Elle crut un moment que le tonnerre s’était déjà remis à gronder, mais elle comprit que quelqu’un déverrouillait lourdement la porte de l’autre côté. Le pesant pan de chêne clouté s’ouvrit.

— Vite, entrez, la pressa une voix d’homme étouffée.

Grace franchit le seuil et l’on referma immédiatement derrière elle, dans un claquement de serrure qui tentait d’être discret.

Elle distinguait mal les traits de son interlocuteur au visage obscurci par une capuche à pointe. Pour seul éclairage, il brandissait une torche crépitante faisant danser leurs ombres sur les pierres d’un couloir voûté. Un peu plus loin, on distinguait une série d’arches en ogive qui révélait le jardin du cloître à ciel ouvert. Devant chaque arcade, la pluie dégoulinait dans un vacarme de cascades, et des courants d’air glacés faisaient frémir la flamme de la torche.

Un nouveau roulement de tonnerre vibra dans l’air, alors que le moine relevait la capuche de sa robe de bure et appliquait son index sur ses lèvres en signe de silence. Il devait avoir une cinquantaine d’années, sa barbe blanche taillée court remontait en collier jusqu’à la naissance de ses cheveux tout aussi immaculés et coupés ras. Grace nota ses cernes et son front saillant qu’on imaginait aisément posé dans la paume de sa main au cours de longues séances de lecture. Le regard chargé d’inquiétude, il semblait surveiller les alentours.

— Grace Campbell, inspectrice de police de l’unité de Glasgow.

Elle avait parlé à voix basse en tendant une main à la fois calme et franche.

Le moine sembla soulagé qu’elle accepte de suivre sa consigne de discrétion et lui répondit d’un simple salut de tête.

— Je suis l’abbé Cameron, c’est moi qui ai appelé Elliot Baxter.

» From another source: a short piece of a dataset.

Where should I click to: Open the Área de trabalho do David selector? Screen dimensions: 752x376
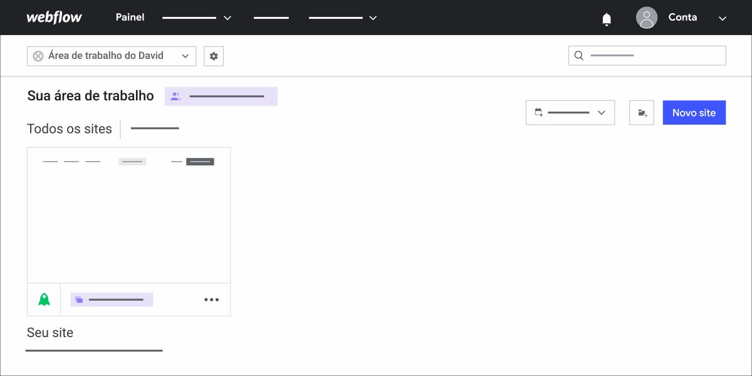[111, 56]
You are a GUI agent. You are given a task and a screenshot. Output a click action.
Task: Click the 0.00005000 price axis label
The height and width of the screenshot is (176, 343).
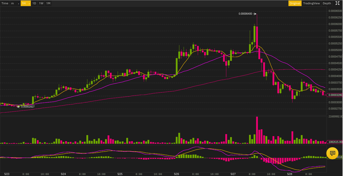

Comprenant que le moine déclinait le contact physique, Grace fit mine de se frotter les mains pour se réchauffer et dirigea un regard interrogateur vers la torche.

— Oui, je suis désolé…, chuchota-t-il, la tempête a provoqué une coupure de courant. Mais dans des pièces aussi vastes que celles du monastère, les torches de nos ancêtres éclairent mieux qu’une lampe de poche électrique.

Transie de froid, Grace accueillit la chaleur de la flamme qui lui rappelait la lueur réconfortante de sa lanterne. Puis elle retira sa capuche à son tour pour mettre en confiance son interlocuteur.

— Vous chuchotez par respect pour le silence du lieu ou…

L’abbé ferma les yeux, comme s’il essayait de reprendre ses esprits.

— Non, ce n’est pas par respect… Enfin… si, aussi… mais…

Il s’approcha de Grace, qui sentit la chaleur des flammes sur sa peau, l’odeur de l’huile brûlée et l’âpreté de la robe de bure frotter contre sa main. Le souffle du moine glissa jusqu’à son oreille.

— Si vous saviez ce qu’il lui a fait… à ce si gentil garçon.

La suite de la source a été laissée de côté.